• Task instructions: Find each line of the entries with the string "agent", please, and copy it.

── Provided entries

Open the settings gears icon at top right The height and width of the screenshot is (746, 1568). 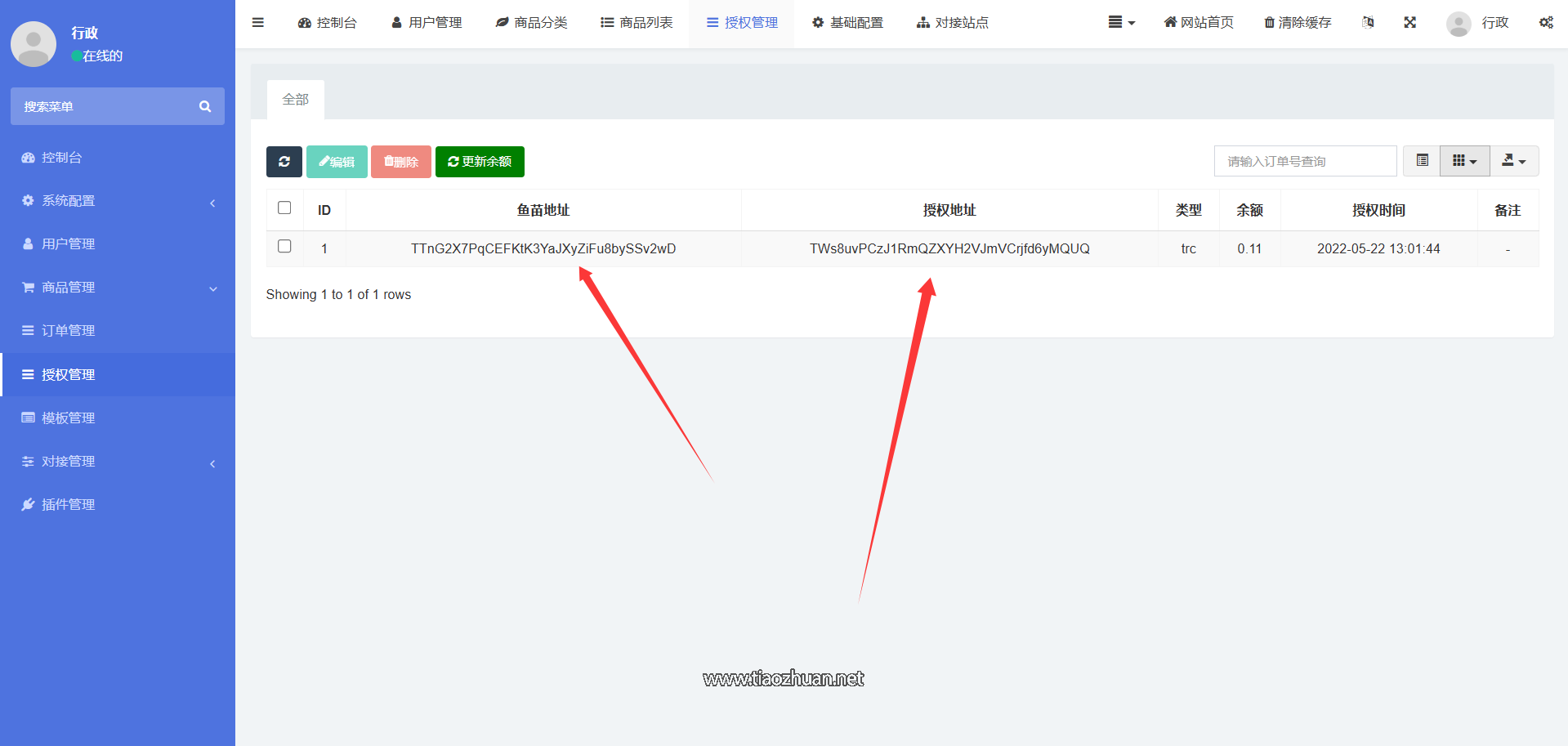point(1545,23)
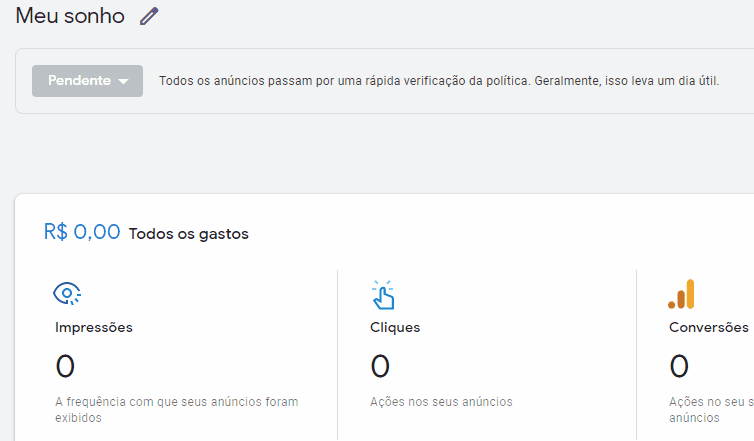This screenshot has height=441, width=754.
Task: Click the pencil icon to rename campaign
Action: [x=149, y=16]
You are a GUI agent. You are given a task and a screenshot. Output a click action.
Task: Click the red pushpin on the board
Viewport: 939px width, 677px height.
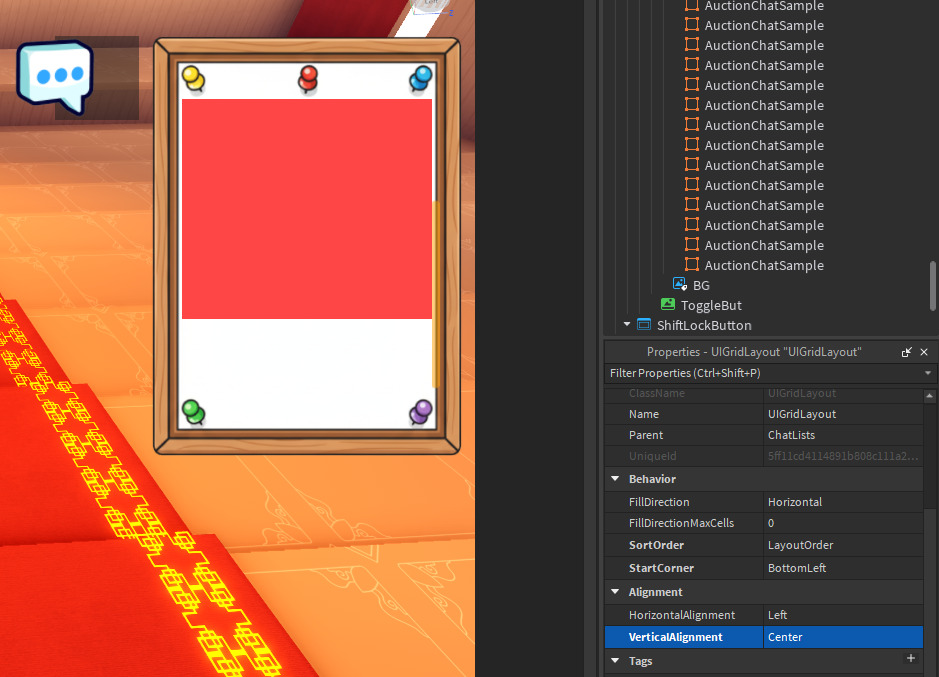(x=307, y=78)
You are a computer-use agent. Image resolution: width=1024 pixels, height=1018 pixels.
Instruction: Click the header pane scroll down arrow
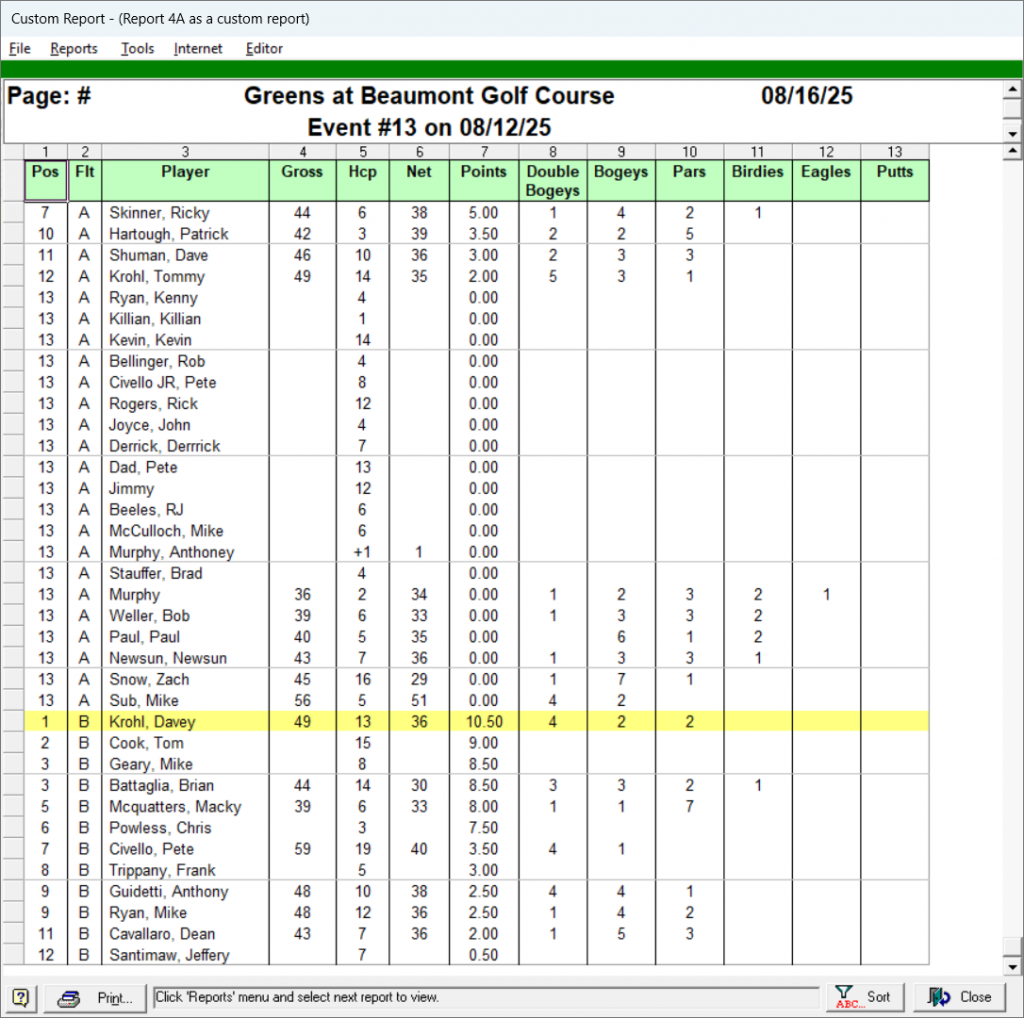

────
── Provided entries

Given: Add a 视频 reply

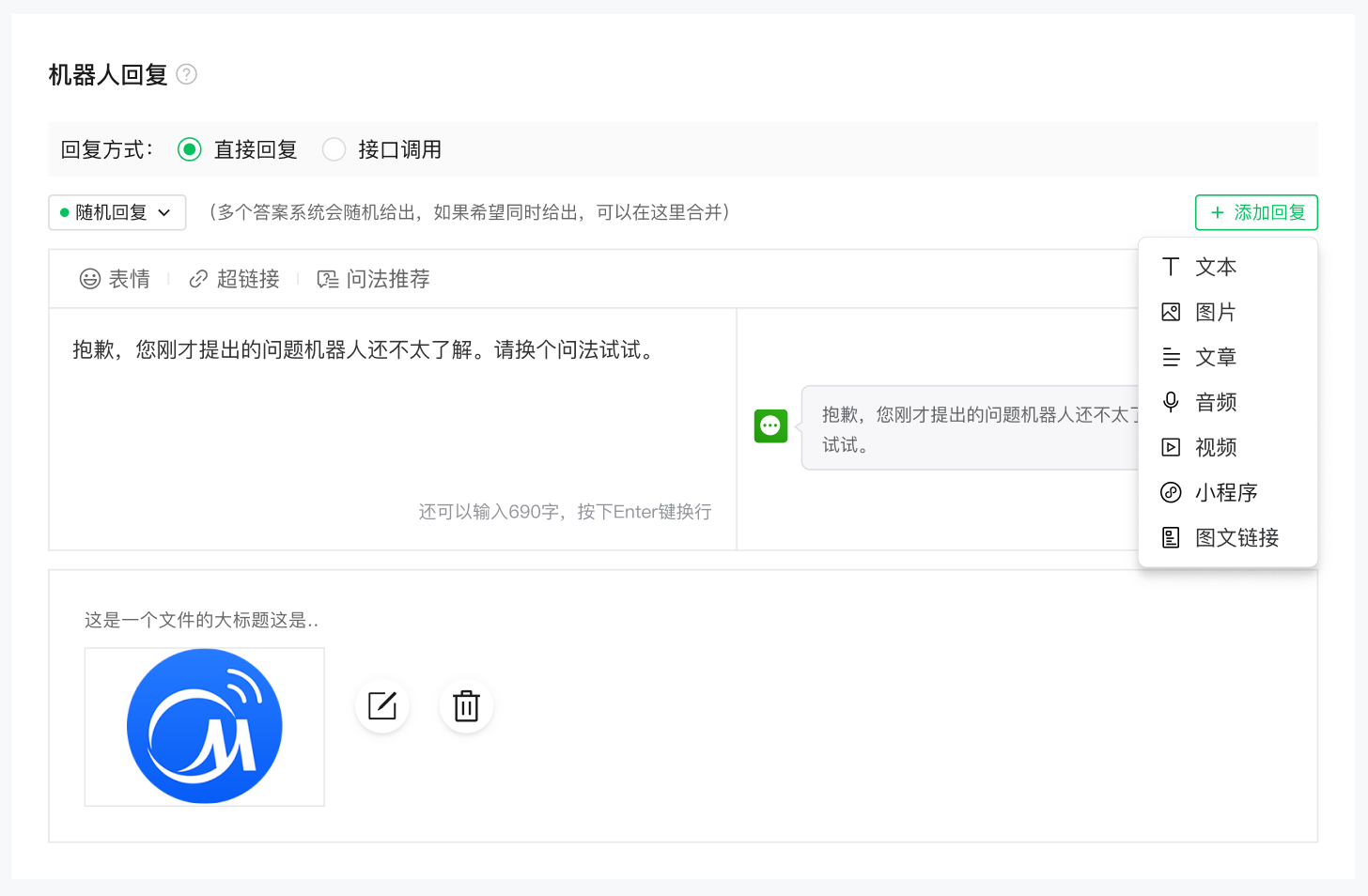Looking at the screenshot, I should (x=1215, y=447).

────
── Provided entries

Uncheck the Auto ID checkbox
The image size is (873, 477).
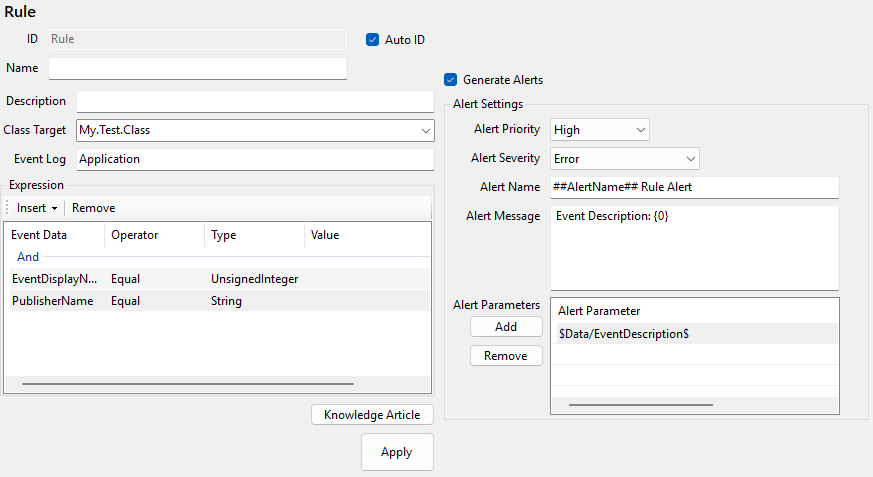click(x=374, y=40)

────

• Written response:
You are a GUI agent. You are given a task and a screenshot. Output a click action.
You are a computer-use agent. Image resolution: width=1024 pixels, height=1018 pixels.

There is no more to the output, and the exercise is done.